There were three people standing, and four sitting. The ones standing were a square-faced mage in his fifties giving me a distasteful look, a long-faced, mournful-looking man with straw-coloured hair, and a much smaller and younger man who was avoiding my gaze completely. They were Nimbus, the Director of Operations of the Order of the Star; Maradok, Secretary to the Council from Council Intelligence; and Sonder, a Keeper auxiliary and time mage.

Sitting in the first and fourth chairs at the table were Talisid and Lyle. Both were mages I’d known for a long time; both had been my friends once, and both were my enemies now. Talisid gave me a glance before shifting his eyes to Ji-yeong; Lyle looked nervously away.

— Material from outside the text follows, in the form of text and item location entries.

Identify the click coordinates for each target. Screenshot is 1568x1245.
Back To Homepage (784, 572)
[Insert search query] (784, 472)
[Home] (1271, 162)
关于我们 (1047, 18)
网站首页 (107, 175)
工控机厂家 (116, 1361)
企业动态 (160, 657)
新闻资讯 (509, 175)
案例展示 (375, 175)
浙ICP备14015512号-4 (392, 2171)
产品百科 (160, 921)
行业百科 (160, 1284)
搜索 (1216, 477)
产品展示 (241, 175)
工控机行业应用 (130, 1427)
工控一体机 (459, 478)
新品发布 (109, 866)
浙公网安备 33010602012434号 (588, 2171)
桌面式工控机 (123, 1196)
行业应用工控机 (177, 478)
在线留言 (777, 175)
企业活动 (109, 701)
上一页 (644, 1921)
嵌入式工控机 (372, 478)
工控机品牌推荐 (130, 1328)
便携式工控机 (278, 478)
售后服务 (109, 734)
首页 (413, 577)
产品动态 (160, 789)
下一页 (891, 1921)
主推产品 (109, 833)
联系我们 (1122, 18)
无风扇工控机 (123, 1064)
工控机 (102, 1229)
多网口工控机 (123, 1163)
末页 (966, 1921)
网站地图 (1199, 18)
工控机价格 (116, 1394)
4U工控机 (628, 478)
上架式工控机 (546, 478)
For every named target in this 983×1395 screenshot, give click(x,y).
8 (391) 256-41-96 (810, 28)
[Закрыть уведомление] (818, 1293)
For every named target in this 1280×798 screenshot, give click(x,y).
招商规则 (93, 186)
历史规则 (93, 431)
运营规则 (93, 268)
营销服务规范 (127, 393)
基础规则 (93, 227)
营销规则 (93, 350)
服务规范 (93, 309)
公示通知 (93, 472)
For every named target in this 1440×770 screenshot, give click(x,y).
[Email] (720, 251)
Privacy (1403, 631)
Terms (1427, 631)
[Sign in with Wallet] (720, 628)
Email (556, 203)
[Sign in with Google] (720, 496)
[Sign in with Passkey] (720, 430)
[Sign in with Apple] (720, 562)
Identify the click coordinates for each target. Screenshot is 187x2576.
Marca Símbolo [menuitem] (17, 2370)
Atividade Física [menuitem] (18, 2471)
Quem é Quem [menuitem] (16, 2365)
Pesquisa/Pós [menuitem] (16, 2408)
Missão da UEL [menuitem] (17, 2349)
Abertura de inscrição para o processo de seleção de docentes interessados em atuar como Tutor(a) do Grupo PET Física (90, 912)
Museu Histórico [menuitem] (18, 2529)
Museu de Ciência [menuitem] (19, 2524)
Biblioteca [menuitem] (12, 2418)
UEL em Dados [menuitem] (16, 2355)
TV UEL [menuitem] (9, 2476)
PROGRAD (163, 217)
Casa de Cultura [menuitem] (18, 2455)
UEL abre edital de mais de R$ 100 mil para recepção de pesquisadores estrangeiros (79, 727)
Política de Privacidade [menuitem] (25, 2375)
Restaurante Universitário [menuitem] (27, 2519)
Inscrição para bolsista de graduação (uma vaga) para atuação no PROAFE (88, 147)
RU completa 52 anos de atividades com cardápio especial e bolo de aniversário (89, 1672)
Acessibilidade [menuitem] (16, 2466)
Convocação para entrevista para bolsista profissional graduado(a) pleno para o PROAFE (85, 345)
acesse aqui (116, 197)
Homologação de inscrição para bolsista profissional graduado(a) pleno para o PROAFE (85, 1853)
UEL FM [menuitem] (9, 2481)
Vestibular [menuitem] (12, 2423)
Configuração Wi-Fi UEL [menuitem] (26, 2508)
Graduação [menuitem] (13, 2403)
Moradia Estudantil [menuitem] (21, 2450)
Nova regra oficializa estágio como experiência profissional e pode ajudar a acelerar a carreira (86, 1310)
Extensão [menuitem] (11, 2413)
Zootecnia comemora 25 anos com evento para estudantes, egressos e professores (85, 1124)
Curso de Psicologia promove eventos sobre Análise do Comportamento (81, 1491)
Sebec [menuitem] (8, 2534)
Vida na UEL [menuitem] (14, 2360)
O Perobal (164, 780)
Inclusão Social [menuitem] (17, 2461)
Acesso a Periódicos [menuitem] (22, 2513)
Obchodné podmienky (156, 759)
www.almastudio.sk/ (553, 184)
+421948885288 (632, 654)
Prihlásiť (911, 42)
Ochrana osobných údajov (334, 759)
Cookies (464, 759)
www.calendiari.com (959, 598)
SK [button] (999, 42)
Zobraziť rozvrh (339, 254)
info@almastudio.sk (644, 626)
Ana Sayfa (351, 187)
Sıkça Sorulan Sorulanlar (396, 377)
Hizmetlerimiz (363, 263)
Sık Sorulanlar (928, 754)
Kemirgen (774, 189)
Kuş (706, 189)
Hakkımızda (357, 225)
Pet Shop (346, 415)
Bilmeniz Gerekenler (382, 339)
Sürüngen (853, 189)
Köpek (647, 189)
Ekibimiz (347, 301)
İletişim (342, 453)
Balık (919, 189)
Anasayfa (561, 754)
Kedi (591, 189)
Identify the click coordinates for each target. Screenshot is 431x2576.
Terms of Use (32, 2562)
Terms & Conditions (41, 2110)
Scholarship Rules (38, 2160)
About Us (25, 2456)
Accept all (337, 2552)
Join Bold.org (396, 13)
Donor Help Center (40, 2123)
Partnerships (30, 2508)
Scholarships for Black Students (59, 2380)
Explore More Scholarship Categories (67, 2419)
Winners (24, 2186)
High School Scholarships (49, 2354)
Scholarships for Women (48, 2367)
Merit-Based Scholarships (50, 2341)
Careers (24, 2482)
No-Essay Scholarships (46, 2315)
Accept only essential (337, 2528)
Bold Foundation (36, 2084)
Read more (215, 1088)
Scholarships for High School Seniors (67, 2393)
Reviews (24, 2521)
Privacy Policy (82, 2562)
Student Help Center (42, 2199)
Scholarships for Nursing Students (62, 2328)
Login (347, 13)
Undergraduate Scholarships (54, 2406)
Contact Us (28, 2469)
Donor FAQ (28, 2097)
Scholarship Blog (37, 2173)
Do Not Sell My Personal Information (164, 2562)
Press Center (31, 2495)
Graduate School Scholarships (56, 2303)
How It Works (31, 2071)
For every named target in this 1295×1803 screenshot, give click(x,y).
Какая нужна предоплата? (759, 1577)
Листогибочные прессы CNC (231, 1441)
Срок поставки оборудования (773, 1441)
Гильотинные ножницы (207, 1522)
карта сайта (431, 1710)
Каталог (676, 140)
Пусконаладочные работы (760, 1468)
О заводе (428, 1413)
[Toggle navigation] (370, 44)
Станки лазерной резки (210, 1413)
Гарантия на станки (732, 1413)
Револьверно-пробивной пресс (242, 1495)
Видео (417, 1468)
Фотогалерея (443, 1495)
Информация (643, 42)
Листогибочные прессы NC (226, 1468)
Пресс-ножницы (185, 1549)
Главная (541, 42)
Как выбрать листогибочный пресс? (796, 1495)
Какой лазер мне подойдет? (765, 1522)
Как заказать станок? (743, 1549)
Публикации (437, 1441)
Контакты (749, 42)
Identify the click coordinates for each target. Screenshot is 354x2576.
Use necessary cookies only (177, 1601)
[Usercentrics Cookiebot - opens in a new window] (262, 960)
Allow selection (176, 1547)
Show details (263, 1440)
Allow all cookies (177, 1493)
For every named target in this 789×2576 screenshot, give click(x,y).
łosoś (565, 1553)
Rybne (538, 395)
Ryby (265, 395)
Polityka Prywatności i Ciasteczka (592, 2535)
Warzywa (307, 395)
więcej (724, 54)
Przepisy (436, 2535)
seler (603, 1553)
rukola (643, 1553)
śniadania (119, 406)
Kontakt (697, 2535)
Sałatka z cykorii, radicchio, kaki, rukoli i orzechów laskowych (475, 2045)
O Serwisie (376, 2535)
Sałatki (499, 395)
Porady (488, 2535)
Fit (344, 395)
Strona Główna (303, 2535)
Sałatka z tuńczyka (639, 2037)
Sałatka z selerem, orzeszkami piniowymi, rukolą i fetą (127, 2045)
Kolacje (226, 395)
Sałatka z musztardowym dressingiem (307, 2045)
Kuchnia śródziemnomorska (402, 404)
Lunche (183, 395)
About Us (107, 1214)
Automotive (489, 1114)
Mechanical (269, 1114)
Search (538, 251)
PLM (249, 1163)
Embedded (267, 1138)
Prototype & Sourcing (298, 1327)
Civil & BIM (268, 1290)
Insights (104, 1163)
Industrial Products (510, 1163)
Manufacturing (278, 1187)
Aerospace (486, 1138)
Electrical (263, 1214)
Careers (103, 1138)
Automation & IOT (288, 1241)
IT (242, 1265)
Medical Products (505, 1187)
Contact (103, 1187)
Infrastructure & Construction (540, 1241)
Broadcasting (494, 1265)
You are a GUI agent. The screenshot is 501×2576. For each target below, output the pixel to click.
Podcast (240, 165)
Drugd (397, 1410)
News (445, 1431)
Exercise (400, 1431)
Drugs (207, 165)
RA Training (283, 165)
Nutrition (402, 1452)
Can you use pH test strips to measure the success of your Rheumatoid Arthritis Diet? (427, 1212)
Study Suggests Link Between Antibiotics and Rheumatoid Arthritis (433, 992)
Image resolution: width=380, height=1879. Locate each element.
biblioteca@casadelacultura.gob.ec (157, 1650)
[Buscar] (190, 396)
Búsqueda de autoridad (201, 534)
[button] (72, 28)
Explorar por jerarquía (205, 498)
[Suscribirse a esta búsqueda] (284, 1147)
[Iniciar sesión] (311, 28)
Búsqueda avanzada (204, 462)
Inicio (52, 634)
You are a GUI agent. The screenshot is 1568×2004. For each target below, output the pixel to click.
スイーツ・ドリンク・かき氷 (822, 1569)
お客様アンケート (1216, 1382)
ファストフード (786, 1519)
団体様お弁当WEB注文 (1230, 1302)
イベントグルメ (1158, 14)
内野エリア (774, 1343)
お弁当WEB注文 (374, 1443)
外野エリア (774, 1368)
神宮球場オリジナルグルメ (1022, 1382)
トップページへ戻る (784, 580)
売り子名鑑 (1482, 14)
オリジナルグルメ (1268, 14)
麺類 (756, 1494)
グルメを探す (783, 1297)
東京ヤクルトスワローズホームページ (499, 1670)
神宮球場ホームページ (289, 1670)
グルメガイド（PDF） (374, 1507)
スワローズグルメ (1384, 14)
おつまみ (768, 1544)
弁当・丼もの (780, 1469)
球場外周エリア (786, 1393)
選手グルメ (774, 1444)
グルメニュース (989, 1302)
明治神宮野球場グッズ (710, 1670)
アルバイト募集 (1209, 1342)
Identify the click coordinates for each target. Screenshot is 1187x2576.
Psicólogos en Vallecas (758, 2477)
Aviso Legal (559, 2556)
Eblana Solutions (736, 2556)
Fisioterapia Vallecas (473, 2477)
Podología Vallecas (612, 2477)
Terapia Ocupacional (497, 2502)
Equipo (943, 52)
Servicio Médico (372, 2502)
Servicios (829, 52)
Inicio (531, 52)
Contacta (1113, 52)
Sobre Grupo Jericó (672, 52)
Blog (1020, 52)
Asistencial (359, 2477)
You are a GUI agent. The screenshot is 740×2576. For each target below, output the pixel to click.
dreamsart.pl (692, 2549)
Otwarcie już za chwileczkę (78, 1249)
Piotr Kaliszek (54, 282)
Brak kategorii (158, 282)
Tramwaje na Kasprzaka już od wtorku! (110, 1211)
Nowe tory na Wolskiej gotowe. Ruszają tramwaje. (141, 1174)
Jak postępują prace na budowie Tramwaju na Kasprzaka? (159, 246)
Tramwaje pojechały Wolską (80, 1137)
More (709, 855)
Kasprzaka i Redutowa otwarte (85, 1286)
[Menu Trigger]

But it was the two people seated at the middle who really mattered. One was a man, bearded and barrel-chested and running to fat, the other a woman with a lined face and very straight grey-brown hair. Their bodies were opposites, but their eyes were the same, watchful and sharp. Their names were Druss and Alma, and together, they formed forty per cent of what was left of the Light Council, the governing body of the most powerful magical organisation in Britain. I kept walking until I reached the chairs twenty feet away from them, then I stopped. Ji-yeong shadowed me, staying a pace behind. I looked down across the forcefields at Druss and Alma. The last echoes of our footsteps faded into silence.

Alma spoke. ‘You’re late.’

I didn’t answer.

‘Do you have a reason?’ Alma asked.

‘Yes.’

Alma raised her eyebrows as if waiting for an explanation. I looked back at her calmly. The silence stretched out.

Druss broke it, rapping his thick fingers sharply on the table. ‘Well,’ he said, ‘since you’ve finally shown up, maybe you can tell us when Drakh’s going to grace us with his presence.’

I pulled out one of the chairs. It slid smoothly on the polished floor, and I sank into the soft leather. To my right, Ji-yeong followed my lead. ‘Oh, he’s here already,’ I said. ‘He’s just deciding when to make his entrance.’

‘Then,’ Alma said sharply, ‘perhaps you should tell your master to make it.’

‘He hasn’t been my master for a very long time,’ I told Alma, ‘and he’s not my master now. If you want to pass him a message, I’m sure you can find a way.’

No one else on the Council side seemed inclined to speak. Lyle, Talisid, Nimbus and Maradok are all important in their own ways, but Druss and Alma are in a totally different league. Ji-yeong was also staying quiet. Dark mages pretend sometimes that they’re above the Council, but any of the mages sitting opposite us could crush Ji-yeong with a word, and she clearly knew it.

Alma made a disgusted noise. ‘This is a waste of time.’ She glanced at Druss. ‘We should leave.’

‘You aren’t going to leave,’ I told her.

‘You’re giving us orders now, Verus?’

‘You came out here with two Senior Council, five other mages of varying seniority, four mantis golems, and a bunch of security,’ I said. ‘You wouldn’t have done that if you were planning to walk out.’

‘That what you think?’ Druss said.

‘What I think,’ I said, ‘is that as soon as Drakh got in touch with you last night, you called up Alaundo and Helikaon and every other diviner you keep on retainer. You told them to drop whatever they were doing and find out whether Drakh was telling the truth, right now. And after they got done being pissed off about being hauled out of bed, they did exactly that. Now, what they said when they got back to you, I don’t know, but just from the fact that you’re sitting here at this table, I can make a good guess.’